Warmly Tactile Worship Behavior

Posted by | February 27, 2007

When it comes to Baptists, “my father’s mansion has many rooms” is certainly true in Appalachia. “Old Time Baptists” or “Old Baptists” are informal titles employed by some in the central Appalachians to indicate not only the Regulars and the Separates, but also a host of equally small denominations with titles such as Old Missionary Baptists, Old Regular Baptists, Regular Old School Baptists, Regular Primitive Baptists, and United Baptists.

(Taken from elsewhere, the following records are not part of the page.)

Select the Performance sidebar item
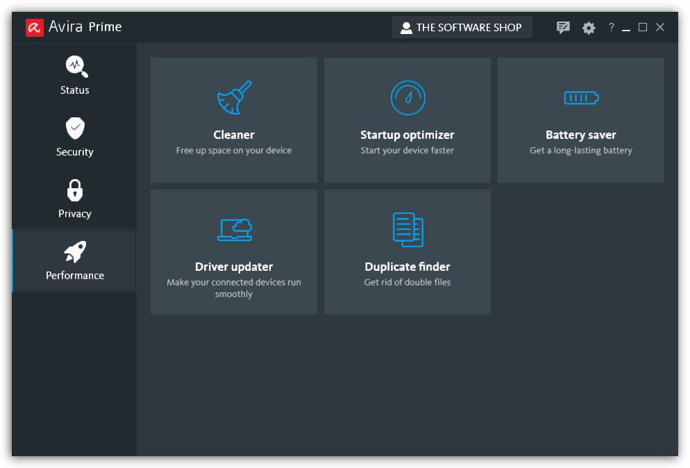Screen dimensions: 690x468 coord(75,260)
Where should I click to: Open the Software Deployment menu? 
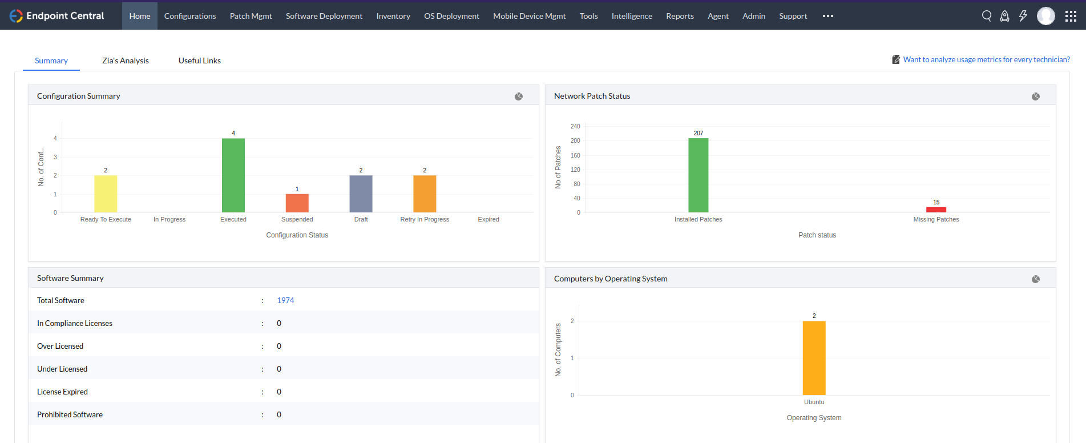[324, 16]
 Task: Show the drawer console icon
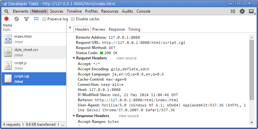tap(233, 11)
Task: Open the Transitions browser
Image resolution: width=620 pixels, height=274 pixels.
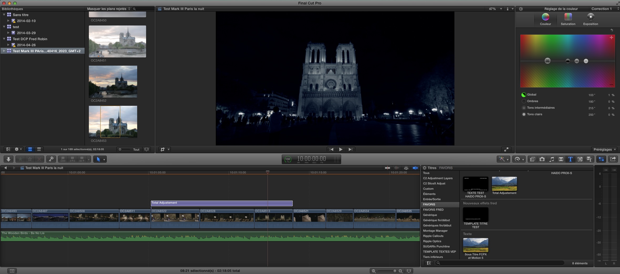Action: [x=561, y=159]
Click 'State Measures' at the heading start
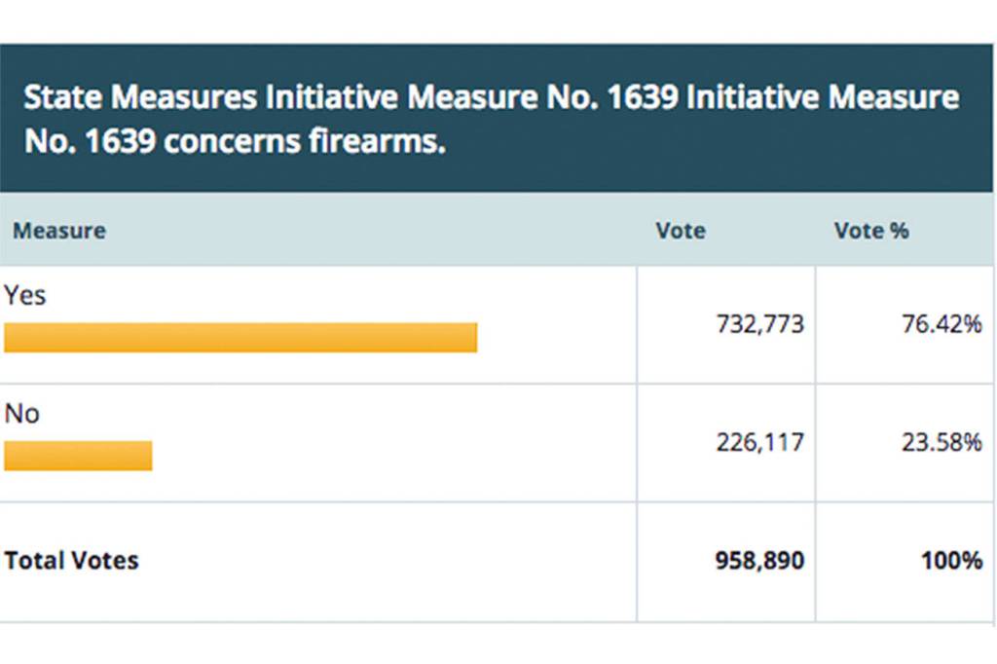 (140, 98)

All are derivatives from either the Regulars, the Separates, or both, and share many of the same tenets such as the observance of such traditional practices as lined a cappella singing, rhythmically chanted impromptu preaching, congregational shouting, and warmly tactile worship behavior; strict adherence to “natural water” (also called “living water”) baptisms and communion services that are followed by footwashings; the practice of such governance rules as Paulinian gender mandates, Paulinian directives for elders and deacons, and articles of decorum that date from the earliest history of colonial Baptists; and restrictions on divorce and “double marriage” (remarriage after divorce, while the original spouse still lives).

A common liturgical format that, for example, makes the typical Regular Primitive service appear remarkably similar to those of Regular, Old Regular, and United Baptists includes–among other common liturgical elements–at least three sermons, and as many as seven or eight, depending on the nature of the service.

In terms of doctrine, these “Old Baptists” are a mixed lot. With the exception of the Separates, each of these sub-denominations believe in some version of “election.” However, Primitives usually interpret election as meaning that before the beginning of time God chose who would become the beneficiaries of Christ’s atonement, while Regular, Old Regulars, and Uniteds generally see election as a process by which God individually “calls” the sinner to regeneration and redemption.

Separates have adopted a general atonement doctrine that grants to the individual the “free will” to choose or reject redemption. One unique Regular Primitive group found in Appalachia, the Primitive Baptist Universalists, believes Christ’s atonement is for all, with the result that at the “Resurrection” all of humankind will be reunited with God and Christ in heaven.